At the Atlassian Summit 2019 conference this week, SmartBear announced it has integrated the Zephyr test automation tools it acquired last year with the Jira portfolio of tools from Atlassian.
In addition, SmartBear announced it has integrated Zephyr with the rest of the company’s SoapUI Pro, TestComplete, CrossBrowserTesting and LoadNinja testing tools.
SmartBear committed to integrating its entire portfolio of tools with other Atlassian offerings as well, including the Bitbucket continuous integration/continuous development platform and Confluence content management software.
In general, SmartBear views efforts to modernize applications using DevOps practices as a primary driver of increased demand for tools to test application programming interfaces (APIs). A recent global survey of 3,000 API developers, architects, testers and product leaders conducted by SmartBear finds nearly three-quarters of respondents believe that adoption of microservice architectures will drive the biggest growth in API adoption in the next two years.
The biggest challenge faced by well over half the respondents (58%) is finding a way to standardize API development. In pursuit of that goal, the survey finds 69% of survey respondents are now developing APIs that comply with the OpenAPI Specification (OAS). That specification defines a language-agnostic interface to RESTful APIs that enables both humans and computers to discover and understand the capabilities of the service without access to source code or documentation, or having to inspect network traffic.
The SmartBear survey also finds 76% of respondents say they already have a formal API monitoring process in place and that 76% of organizations are developing both internal and public-facing APIs.
Daniel Giordano, associate director of product marketing for SmartBear, said these days there’s a lot more focus on trying to make it easier to discover APIs whenever possible by setting up API catalogs. Those catalogs are also now making it easier for organizations to reuse APIs rather than develop new ones for each microservice that gets developed, he added.
In fact, Giordano noted that many organizations now define the APIs they are going to depend on to integrate their applications long before they begin to write application code.
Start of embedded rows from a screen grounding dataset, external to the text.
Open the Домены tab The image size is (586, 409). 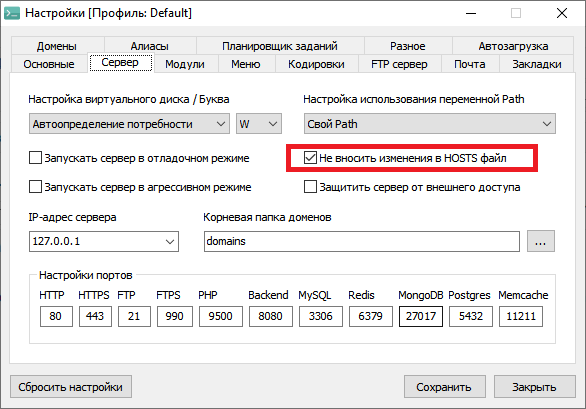57,46
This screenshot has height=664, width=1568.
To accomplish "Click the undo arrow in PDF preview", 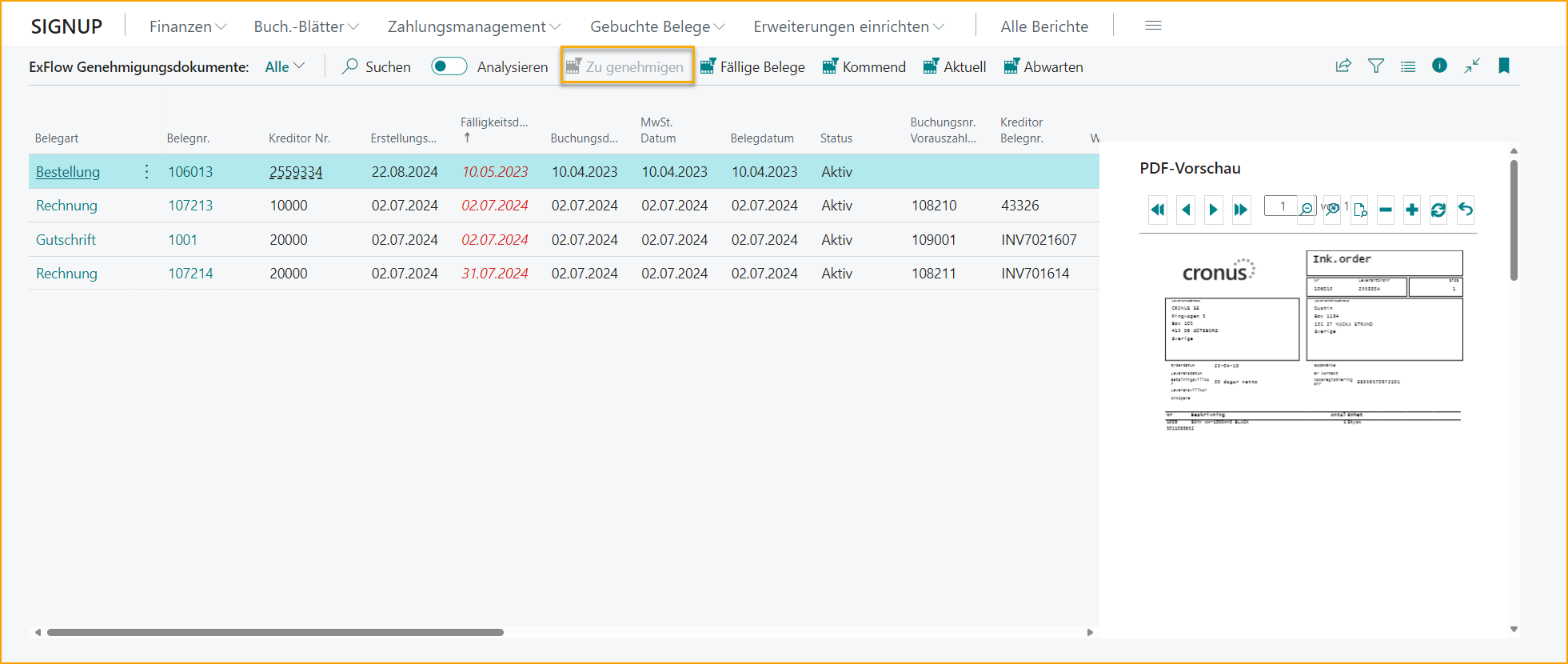I will (x=1466, y=210).
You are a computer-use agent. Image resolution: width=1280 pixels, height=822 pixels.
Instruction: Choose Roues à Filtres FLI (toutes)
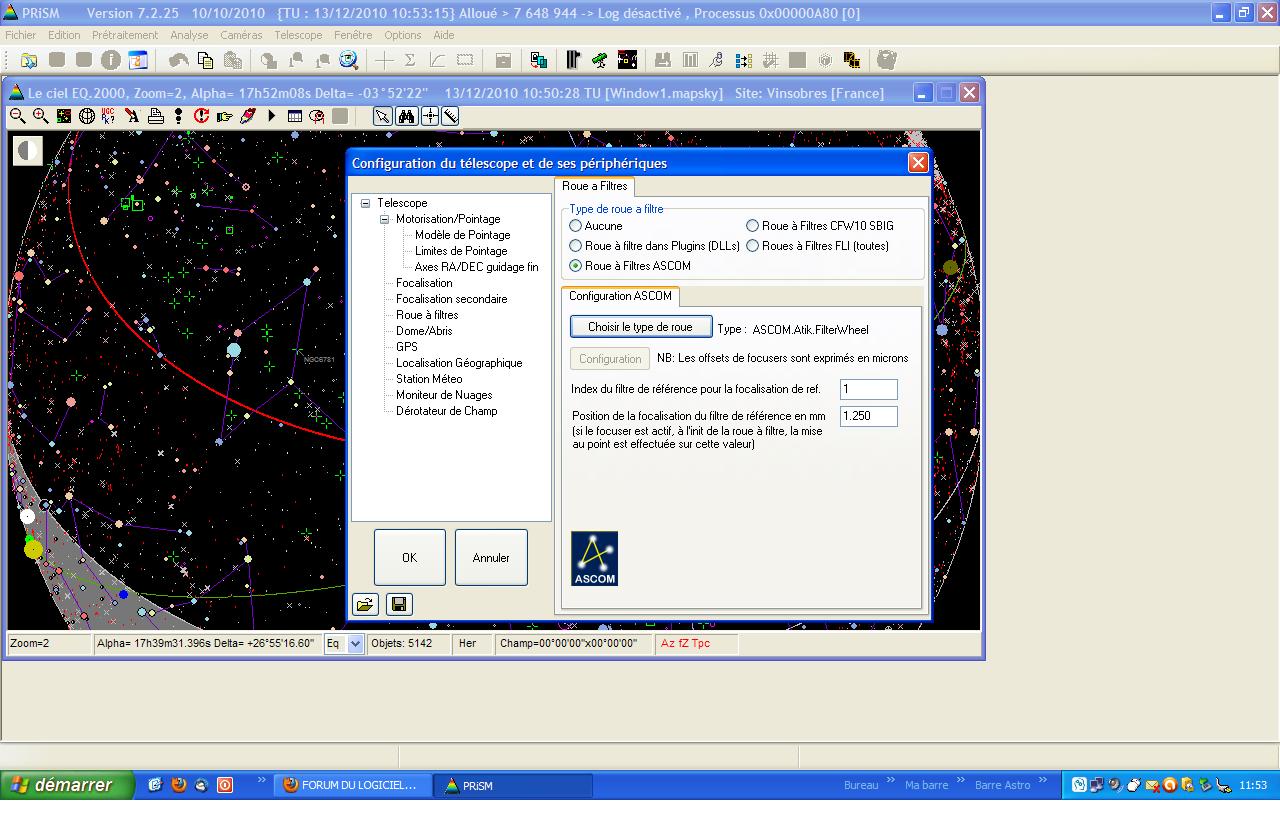tap(753, 246)
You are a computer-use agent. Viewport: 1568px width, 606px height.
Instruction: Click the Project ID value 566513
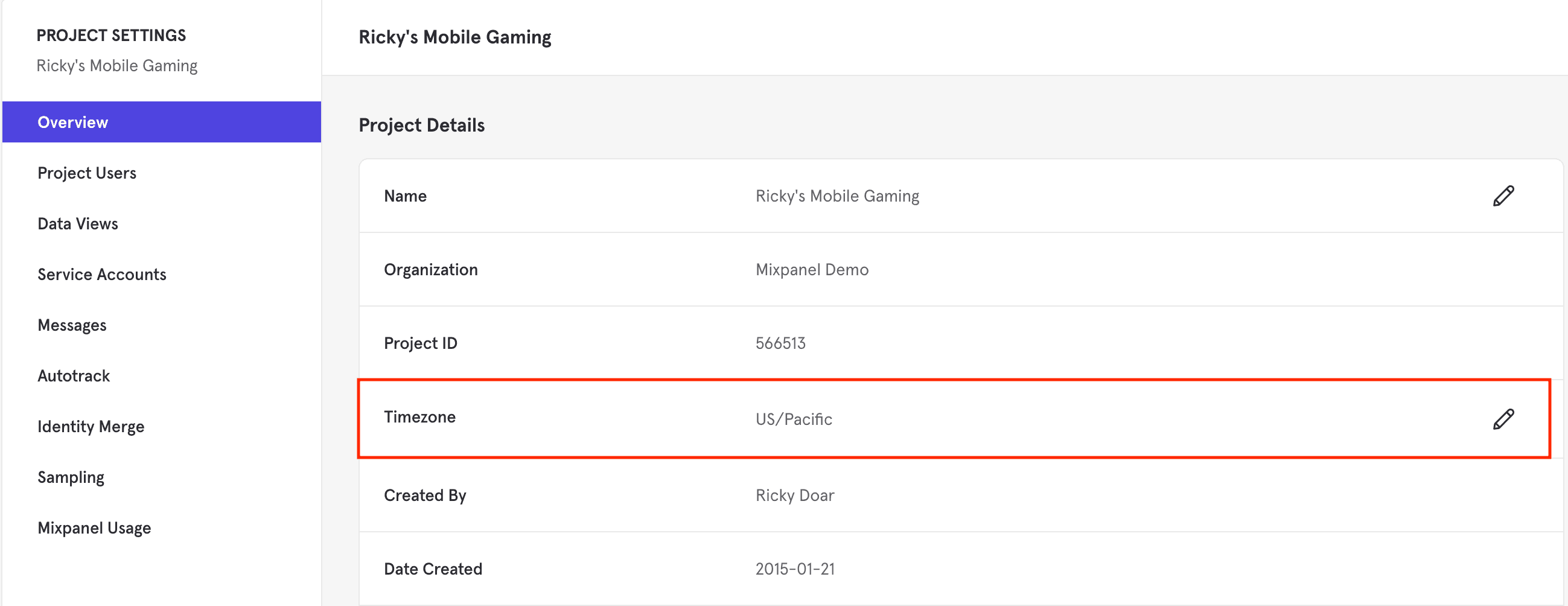(780, 343)

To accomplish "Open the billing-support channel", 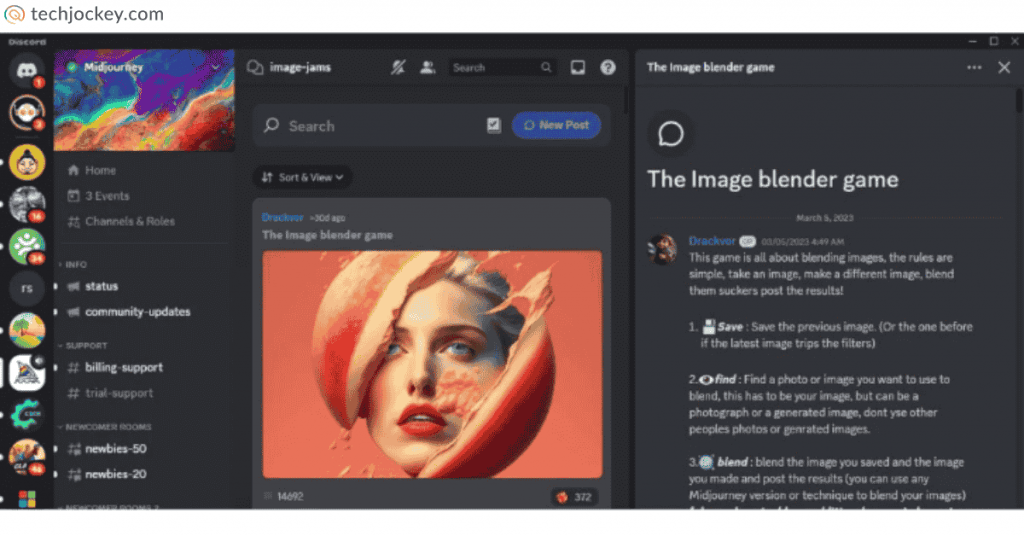I will (x=123, y=367).
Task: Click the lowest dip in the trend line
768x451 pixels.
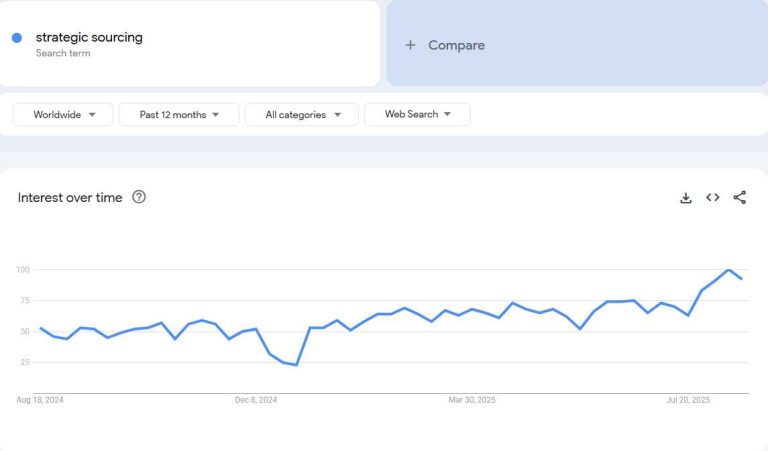Action: pos(296,365)
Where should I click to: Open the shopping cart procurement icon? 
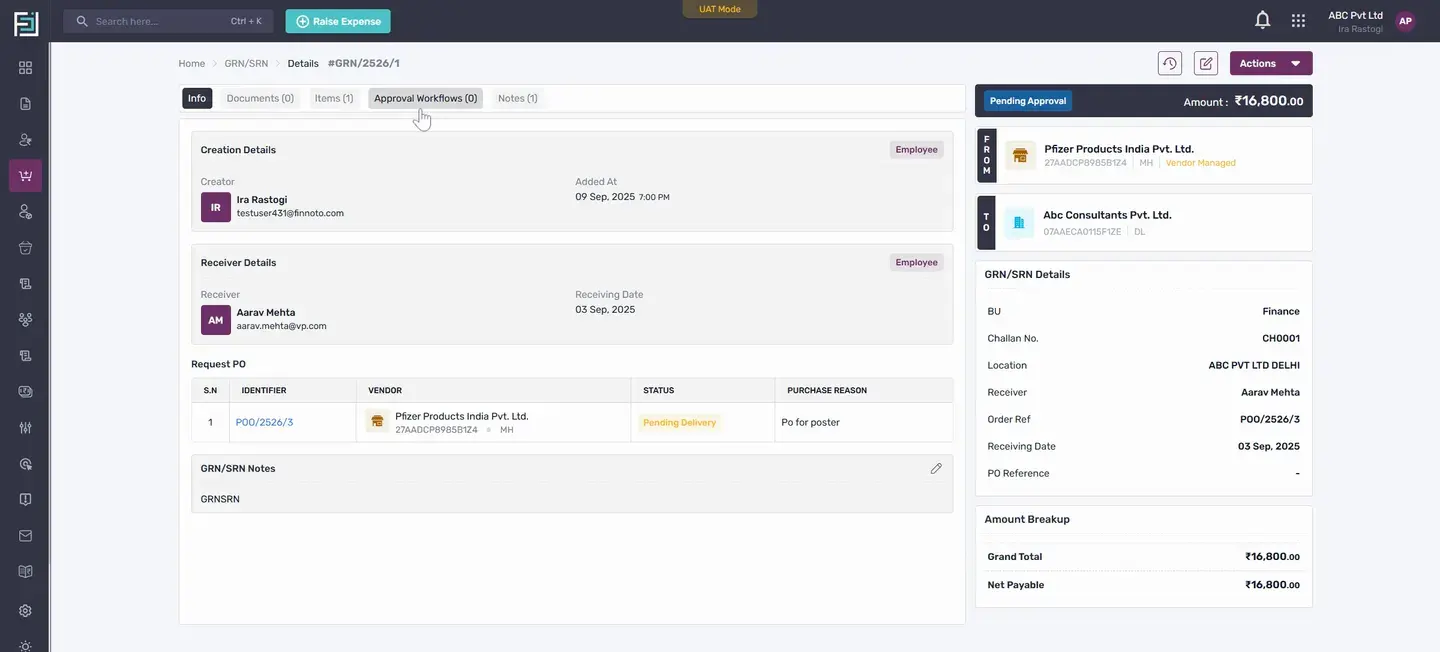click(x=25, y=176)
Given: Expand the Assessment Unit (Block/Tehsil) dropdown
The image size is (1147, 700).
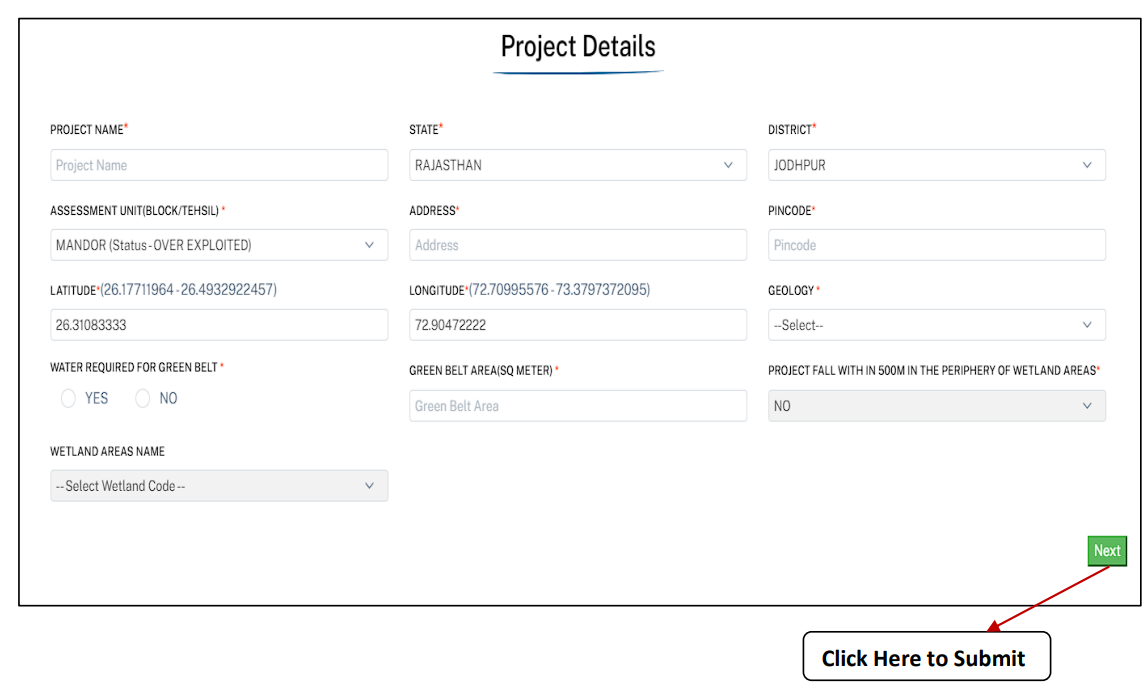Looking at the screenshot, I should [x=219, y=245].
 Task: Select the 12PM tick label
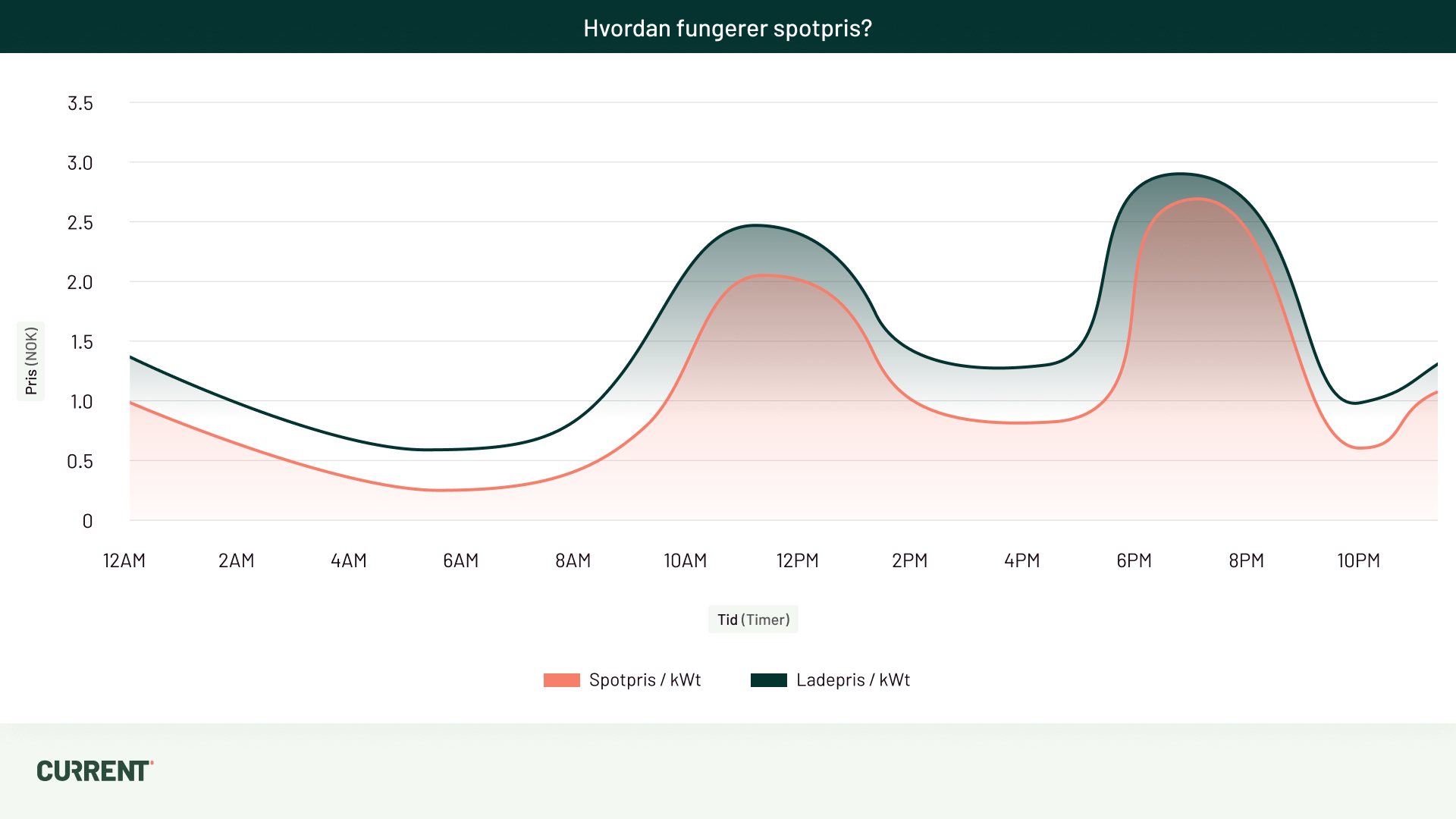pyautogui.click(x=798, y=561)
Those APIs are then reviewed by an architecture team to make sure they meet performance requirements while still being flexible enough to evolve consistently with the other APIs the organization needs to maintain, he said.
Today, organizations make use of many more private APIs than they do public ones. APIs first came into their own as a means to expose applications to enable external applications to consume data from another application as part of the so-called API Economy. Since then, the number of private APIs that organizations rely on to integrate internal applications has exploded. In fact, building and deploying those APIs has become an integral part of any DevOps process.
Naturally, the relationship between API management and DevOps processes is still evolving. But as DevOps processes within IT organizations continue to mature it’s only a matter of time before they are applied equally to both the applications being developed and the APIs relied on to integrate them.